Thyroid biopsy: It can be of two types: FNA biopsy (done by fine needle) and surgical biopsy (done after surgery). The tissues samples are then studied under a microscope. The type of carcinoma can be determined from this test.

Ultrasound and CT scan: These imaging techniques give a clear view of the affected region and detect thyroid cancer.

Treatment

Treatment depends on the type of thyroid cancer. Thyroid hormone must be taken after most treatments. If the thyroid is removed by surgery or destroyed by radiation, thyroid hormone must be replaced. Also, higher levels of thyroid taken by mouth turn down the production of a hormone called TSH by the pituitary. TSH stimulates thyroid tissue to produce thyroid hormone. Keeping TSH low reduces the chance of any left-over thyroid cells from growing or cancer from returning.

Surgery: It is the main treatment. Usually the thyroid gland is completely removed. In most cases of papillary carcinoma removal of the thyroid gland cures the patient. Medullary cancer requires complete thyroid removal plus a dissection to remove the lymph nodes of the front and sides of the neck. Anaplastic carcinoma patients may require a very aggressive surgery and tracheostomy during the treatment.

Radiation therapy: The radiation therapy can be given alone or after surgery. Radiation can be given in the form of an external beam of x-ray or in the form of radioiodine pills. Patients with papillary or follicular thyroid carcinoma can take radioactive iodine-131 for removal of residual thyroid tissue after surgery. This treatment does not improve the condition of patients with medullary and anaplastic cell carcinoma.

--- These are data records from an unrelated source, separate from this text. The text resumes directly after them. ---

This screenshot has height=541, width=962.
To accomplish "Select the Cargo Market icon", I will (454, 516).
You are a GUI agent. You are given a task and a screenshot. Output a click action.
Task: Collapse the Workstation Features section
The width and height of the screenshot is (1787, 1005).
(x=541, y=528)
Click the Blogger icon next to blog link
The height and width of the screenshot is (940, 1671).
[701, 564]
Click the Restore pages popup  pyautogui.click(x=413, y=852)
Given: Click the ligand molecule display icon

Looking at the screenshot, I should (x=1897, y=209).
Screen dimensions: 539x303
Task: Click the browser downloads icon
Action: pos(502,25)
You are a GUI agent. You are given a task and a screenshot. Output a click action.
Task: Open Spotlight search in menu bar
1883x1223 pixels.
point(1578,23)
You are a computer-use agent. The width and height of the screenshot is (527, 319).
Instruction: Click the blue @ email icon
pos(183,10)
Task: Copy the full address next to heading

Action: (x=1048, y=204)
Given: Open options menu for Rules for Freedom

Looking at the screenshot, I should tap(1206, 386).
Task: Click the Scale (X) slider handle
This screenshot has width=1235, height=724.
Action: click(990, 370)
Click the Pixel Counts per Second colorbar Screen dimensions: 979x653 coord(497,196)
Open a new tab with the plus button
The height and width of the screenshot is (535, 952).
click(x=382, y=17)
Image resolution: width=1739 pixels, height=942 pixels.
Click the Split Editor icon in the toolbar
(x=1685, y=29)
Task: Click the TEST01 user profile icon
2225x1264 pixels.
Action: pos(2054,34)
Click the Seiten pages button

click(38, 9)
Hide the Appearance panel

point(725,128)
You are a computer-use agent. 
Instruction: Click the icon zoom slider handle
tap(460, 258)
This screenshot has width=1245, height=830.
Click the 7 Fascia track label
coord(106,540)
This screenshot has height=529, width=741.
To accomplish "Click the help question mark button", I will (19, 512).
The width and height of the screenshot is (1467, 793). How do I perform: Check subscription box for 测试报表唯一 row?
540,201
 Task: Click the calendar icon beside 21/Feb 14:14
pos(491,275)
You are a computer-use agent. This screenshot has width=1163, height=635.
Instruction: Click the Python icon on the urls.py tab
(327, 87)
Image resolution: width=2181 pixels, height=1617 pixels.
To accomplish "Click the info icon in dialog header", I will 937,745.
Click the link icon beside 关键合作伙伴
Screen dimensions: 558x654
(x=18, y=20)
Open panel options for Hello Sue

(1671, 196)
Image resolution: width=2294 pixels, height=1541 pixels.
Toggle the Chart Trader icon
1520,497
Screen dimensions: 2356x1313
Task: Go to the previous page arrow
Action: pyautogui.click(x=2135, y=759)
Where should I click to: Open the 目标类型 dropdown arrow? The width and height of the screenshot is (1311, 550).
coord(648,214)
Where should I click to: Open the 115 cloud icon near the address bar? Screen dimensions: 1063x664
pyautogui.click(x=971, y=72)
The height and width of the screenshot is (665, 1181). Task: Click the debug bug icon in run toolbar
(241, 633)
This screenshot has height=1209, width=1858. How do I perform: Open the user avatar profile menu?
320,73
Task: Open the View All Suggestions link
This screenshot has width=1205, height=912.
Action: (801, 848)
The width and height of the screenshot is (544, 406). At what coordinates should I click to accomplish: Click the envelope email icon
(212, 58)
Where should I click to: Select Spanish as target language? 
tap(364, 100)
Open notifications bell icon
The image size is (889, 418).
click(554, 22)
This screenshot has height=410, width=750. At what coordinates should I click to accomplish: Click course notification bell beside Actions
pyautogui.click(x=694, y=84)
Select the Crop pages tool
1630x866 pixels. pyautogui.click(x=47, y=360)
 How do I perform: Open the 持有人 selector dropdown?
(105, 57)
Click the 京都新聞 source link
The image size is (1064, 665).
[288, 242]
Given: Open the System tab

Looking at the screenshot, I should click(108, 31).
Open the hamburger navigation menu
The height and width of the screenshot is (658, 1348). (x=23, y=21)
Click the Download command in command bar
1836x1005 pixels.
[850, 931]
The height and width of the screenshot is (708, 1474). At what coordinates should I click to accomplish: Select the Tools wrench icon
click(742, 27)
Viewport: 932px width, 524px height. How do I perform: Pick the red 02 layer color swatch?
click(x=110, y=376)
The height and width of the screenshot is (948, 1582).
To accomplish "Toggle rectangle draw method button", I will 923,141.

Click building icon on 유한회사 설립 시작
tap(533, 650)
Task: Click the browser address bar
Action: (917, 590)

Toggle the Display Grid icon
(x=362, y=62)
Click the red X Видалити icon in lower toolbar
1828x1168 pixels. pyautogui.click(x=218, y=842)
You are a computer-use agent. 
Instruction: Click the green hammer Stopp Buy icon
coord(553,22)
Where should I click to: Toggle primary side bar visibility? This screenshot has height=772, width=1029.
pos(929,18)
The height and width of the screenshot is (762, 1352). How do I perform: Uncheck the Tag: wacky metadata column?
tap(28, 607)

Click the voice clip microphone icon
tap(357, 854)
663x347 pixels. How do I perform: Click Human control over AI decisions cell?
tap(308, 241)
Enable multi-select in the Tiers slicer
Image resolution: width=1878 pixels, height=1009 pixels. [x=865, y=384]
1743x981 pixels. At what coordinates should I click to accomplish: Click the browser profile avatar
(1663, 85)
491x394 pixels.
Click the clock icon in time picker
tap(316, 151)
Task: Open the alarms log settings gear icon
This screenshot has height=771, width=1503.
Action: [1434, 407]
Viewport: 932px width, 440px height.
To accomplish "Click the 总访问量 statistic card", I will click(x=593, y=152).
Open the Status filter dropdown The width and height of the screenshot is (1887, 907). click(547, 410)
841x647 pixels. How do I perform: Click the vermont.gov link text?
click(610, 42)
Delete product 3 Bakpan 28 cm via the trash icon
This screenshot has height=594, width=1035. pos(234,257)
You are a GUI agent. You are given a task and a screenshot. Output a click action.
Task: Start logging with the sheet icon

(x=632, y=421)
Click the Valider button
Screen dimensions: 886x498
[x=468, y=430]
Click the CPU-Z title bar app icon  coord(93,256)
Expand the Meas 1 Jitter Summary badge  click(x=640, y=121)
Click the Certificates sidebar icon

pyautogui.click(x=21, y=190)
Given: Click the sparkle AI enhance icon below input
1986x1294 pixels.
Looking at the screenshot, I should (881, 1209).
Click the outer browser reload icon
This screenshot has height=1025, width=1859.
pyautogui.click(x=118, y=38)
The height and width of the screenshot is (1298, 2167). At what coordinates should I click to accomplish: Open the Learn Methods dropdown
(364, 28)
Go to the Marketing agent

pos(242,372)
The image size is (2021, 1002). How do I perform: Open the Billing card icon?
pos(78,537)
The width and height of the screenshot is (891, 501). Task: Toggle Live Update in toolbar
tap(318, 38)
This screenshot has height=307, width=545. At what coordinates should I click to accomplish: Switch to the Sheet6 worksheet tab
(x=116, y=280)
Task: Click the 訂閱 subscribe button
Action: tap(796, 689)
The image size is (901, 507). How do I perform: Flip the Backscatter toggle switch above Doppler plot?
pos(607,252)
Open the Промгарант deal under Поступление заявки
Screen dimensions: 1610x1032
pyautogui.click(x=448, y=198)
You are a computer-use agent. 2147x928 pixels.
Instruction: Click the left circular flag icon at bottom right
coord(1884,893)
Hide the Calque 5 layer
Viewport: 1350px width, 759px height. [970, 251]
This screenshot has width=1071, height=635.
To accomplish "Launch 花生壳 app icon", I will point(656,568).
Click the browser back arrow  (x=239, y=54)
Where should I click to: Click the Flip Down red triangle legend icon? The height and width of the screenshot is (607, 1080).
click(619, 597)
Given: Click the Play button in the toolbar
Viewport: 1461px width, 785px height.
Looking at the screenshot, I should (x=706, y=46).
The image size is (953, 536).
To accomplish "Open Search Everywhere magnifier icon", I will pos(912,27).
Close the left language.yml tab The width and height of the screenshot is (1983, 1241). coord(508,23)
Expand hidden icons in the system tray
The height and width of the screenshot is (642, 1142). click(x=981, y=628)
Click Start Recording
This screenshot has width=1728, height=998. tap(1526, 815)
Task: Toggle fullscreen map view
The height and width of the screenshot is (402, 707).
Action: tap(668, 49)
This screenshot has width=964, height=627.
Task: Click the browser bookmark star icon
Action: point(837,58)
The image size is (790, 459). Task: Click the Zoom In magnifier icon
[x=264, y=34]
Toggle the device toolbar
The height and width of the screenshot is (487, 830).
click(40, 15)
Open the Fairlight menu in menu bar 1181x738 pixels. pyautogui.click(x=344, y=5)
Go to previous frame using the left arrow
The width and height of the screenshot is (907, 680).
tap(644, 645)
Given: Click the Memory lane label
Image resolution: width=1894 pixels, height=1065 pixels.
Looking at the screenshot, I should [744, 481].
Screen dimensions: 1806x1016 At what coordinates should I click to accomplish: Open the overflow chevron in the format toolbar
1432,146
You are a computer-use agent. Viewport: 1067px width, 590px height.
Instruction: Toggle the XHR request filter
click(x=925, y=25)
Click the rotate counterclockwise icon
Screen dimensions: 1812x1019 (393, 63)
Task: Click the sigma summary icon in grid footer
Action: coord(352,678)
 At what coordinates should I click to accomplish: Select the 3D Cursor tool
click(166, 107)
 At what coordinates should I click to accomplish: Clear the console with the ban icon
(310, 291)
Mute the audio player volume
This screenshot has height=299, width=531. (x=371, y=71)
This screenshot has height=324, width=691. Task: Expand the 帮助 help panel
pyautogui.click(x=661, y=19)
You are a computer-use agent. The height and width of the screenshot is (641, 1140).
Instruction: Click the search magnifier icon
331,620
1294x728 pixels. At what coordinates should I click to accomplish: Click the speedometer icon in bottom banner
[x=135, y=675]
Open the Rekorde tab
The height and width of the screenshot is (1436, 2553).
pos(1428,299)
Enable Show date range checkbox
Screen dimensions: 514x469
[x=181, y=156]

Chemotherapy: This mode of therapy is rarely effective for treating thyroid cancer. Doctors try chemotherapy only when the other modes of therapy fail to combat the disease allowing it to spread to other regions of the body.

New drugs like vandetanib, sorafenib and sunitinib may be used in the treatment of thyroid cancer as has been done recently in clinical trials. These drugs target receptors on thyroid cancer cells. They are more likely to be used in treating medullary thyroid cancer.

Prognosis – Five-year relative survival rates

Papillary carcinoma: They are usually slower growing. Most people are cured and have a normal life expectancy. The cure rate is 97 %. This form can be completely cured until stage III. The survival rate is around 51 % in stage IV.

Follicular carcinoma: They usually grow fast and may invade other tissues, but the prognosis is still good for this form of carcinoma. The cure rate is 97 %. The survival rate is 100 % in stage I and II. But, the rate decreases from 71% in stage III to 50% in stage IV.

Medullary carcinoma: The prognosis is worse than the previous ones. The outcome varies with age and other factors. The survival rate is good for the first 3 stages, but drastically less in Stage IV (28%).

Anaplastic carcinoma: It has a very poor prognosis and worst of all the types of thyroid cancer. It is normally detected at stage IV. It is usually fatal despite treatment.